Researchers analysed the outcomes of 180,368 Swedish patients who suffered a heart attack over a 10-year period.

They found women were three times more likely to die than men in the year after having a heart attack.

The British Heart Foundation said: ‘Heart attacks are often seen as a male health issue, but more women die from heart disease than breast cancer.’

Researchers at the University of Leeds and the Karolinska Institute in Sweden analysed data from Sweden's online cardiac registry.

They found women were on average less likely than men to receive the recommended treatments after a heart attack.

Professor Chris Gale, of the University of Leeds, who co-authored the study, said this is because: ‘There's misconception amongst the general public and healthcare professionals about what heart attack patients are like.

‘Typically, when we think of a heart attack patient, we see a middle-aged man who is overweight, has diabetes and smokes.

‘This is not always the case; heart attacks affect the wider spectrum of the population - including women.’

In one specific heart condition, women were 34 per cent less likely to receive procedures which clear blocked arteries, such as bypass surgery and stents.

They were also 24 per cent less likely to be prescribed statin medication, which helps to prevent a second heart attack, and 16 per cent less likely to be given aspirin, which helps to prevent blood clots.

This is despite guidelines suggesting all three treatments should be given to both genders.

The study found that when women did receive all the recommended treatments, the gap in mortality between the sexes decreased in almost all circumstances.

Roughly 124,000 men and 70,000 women are hospitalised for heart attacks in the UK per year.

Professor Gale said that from their very first point of contact with healthcare professionals, women are less likely to receive the same diagnostic tests, leading them to be 50 per cent more likely to be initially misdiagnosed.

‘That then feeds the whole pathway of care,’ he said. ‘If you missed the first, earliest opportunity for care - you're much more likely to miss the next point of contact - and it all adds up cumulatively and leads to a greater mortality.’

The study also found that women were more likely to suffer from other illnesses, such as diabetes and high blood pressure, but these did not fully account for the difference in mortality.
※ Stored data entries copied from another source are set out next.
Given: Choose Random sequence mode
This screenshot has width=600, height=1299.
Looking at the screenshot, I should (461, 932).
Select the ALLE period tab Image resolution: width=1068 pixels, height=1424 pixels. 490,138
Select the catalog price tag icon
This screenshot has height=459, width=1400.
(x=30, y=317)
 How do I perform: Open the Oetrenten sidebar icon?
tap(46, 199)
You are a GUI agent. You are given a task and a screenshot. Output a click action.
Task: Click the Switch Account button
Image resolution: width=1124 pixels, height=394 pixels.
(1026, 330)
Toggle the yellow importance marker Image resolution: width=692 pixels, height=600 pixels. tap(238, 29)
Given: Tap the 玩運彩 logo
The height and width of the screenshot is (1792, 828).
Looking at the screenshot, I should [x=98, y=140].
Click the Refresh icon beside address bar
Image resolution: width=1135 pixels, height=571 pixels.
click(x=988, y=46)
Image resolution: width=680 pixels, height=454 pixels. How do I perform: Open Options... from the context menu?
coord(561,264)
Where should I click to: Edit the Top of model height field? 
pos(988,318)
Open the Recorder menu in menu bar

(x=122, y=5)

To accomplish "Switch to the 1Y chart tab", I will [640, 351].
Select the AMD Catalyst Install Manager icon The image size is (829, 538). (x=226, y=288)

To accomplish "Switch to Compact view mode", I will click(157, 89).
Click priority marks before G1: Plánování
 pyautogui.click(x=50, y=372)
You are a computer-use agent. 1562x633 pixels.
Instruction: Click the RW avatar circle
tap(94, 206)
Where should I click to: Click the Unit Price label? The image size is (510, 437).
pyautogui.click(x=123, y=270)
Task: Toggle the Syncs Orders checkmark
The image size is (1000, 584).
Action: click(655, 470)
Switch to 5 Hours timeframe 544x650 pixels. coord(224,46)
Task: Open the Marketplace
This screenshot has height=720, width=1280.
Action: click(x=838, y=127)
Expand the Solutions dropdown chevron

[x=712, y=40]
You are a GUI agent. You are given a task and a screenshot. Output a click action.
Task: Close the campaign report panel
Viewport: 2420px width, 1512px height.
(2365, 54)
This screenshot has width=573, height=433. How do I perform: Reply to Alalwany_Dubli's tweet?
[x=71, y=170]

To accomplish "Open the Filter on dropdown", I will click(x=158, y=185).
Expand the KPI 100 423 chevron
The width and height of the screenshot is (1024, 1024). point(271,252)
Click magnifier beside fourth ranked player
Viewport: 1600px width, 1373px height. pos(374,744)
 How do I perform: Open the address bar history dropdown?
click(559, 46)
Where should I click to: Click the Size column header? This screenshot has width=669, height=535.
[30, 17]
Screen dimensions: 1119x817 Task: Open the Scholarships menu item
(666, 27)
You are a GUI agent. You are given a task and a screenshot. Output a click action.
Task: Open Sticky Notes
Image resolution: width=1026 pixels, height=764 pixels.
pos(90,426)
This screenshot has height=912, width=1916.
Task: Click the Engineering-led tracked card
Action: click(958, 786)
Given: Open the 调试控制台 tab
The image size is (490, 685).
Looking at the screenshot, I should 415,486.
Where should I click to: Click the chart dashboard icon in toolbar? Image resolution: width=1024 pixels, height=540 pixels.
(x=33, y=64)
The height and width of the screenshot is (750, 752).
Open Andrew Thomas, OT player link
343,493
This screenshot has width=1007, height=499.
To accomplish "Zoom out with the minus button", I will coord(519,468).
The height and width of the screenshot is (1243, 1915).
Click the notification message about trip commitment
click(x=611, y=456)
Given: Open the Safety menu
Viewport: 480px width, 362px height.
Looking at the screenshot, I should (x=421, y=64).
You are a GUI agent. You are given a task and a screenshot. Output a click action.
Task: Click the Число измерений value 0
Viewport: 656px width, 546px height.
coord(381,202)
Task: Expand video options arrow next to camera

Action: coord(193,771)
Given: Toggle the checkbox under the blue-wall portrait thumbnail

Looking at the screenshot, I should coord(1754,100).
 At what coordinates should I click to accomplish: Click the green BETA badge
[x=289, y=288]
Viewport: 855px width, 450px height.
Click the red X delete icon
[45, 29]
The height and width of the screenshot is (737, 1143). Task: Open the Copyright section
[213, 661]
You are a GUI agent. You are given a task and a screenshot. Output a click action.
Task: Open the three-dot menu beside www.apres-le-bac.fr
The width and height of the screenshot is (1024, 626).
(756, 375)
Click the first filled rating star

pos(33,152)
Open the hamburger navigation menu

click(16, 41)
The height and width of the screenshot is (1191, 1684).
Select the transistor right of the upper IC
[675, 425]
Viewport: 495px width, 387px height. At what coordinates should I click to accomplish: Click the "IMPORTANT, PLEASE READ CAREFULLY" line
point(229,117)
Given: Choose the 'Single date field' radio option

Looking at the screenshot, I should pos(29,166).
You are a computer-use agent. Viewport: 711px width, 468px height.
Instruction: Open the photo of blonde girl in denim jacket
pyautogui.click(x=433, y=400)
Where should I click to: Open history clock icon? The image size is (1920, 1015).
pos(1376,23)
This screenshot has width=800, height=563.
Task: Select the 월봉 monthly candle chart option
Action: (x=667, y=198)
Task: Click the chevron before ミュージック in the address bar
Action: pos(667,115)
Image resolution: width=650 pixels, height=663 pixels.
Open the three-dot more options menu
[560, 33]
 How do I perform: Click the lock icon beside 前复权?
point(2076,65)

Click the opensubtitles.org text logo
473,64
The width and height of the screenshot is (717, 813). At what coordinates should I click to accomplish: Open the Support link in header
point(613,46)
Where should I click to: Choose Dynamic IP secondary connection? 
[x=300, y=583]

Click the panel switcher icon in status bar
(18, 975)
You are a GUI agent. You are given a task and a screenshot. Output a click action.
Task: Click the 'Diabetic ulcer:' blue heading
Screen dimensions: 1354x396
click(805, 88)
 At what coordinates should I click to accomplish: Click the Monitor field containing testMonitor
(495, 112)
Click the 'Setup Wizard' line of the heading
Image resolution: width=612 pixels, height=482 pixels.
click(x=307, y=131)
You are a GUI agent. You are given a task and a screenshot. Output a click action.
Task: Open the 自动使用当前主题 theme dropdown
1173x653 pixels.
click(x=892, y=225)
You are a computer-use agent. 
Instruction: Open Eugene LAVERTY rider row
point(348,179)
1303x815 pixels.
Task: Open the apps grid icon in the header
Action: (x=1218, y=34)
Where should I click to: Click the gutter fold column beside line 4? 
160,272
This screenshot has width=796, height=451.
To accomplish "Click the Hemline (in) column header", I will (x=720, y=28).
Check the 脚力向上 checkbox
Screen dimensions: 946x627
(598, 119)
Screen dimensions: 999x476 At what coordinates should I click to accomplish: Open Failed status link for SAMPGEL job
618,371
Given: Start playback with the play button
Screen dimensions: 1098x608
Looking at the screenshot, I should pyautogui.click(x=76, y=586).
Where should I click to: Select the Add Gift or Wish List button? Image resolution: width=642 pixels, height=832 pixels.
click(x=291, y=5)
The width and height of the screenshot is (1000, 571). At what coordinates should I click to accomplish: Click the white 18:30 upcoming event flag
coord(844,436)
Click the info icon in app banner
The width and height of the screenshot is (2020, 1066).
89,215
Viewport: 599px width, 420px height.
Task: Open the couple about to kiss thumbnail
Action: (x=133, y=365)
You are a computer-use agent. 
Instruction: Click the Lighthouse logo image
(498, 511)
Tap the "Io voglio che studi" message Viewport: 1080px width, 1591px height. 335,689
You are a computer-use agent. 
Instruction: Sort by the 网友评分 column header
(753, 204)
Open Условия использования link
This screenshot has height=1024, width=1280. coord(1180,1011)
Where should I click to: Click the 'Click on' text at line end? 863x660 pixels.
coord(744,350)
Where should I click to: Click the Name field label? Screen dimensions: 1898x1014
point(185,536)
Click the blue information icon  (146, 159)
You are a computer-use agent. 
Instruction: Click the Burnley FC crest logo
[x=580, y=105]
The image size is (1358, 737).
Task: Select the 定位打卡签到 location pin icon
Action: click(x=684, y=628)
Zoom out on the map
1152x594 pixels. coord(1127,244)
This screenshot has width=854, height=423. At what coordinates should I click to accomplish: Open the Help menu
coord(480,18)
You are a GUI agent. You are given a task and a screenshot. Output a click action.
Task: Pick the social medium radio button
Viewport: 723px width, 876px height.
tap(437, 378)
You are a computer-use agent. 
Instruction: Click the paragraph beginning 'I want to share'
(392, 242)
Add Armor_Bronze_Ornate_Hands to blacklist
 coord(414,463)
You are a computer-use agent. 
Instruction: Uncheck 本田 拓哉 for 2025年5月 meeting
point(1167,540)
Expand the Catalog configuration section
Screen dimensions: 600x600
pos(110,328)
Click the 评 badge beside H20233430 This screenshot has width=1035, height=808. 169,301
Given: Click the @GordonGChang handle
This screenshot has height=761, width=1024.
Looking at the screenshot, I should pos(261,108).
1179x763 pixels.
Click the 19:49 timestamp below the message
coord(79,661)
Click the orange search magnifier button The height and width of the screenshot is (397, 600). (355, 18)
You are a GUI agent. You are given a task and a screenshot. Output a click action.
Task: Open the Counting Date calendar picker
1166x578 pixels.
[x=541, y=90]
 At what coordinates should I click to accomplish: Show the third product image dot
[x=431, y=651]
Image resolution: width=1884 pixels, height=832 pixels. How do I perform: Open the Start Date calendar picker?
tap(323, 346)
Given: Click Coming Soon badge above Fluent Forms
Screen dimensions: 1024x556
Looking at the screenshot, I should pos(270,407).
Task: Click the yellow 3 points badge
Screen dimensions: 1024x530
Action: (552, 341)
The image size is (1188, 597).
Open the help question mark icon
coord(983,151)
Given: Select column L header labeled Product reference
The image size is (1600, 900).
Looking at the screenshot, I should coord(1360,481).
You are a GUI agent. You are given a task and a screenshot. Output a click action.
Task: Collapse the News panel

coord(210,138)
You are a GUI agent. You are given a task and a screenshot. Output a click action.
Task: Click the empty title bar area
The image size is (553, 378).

While this analysis uses Swedish data, the researchers argue that the situation for women in the UK is likely to be worse as more die from heart attacks and there is greater variation in how care is delivered.

‘Sweden is a leader in healthcare, with one of the lowest mortality rates from heart attacks, yet we still see this disparity in treatment and outcomes between men and women,’ added Gale.

Professor Jeremy Pearson, of the British Heart Foundation, said: ‘The findings from this research are concerning.

‘We urgently need to raise awareness of this issue as it's something that can be easily changed. By simply ensuring more women receive the recommended treatments, we'll be able to help more families avoid the heartbreak of losing a loved one to heart disease.’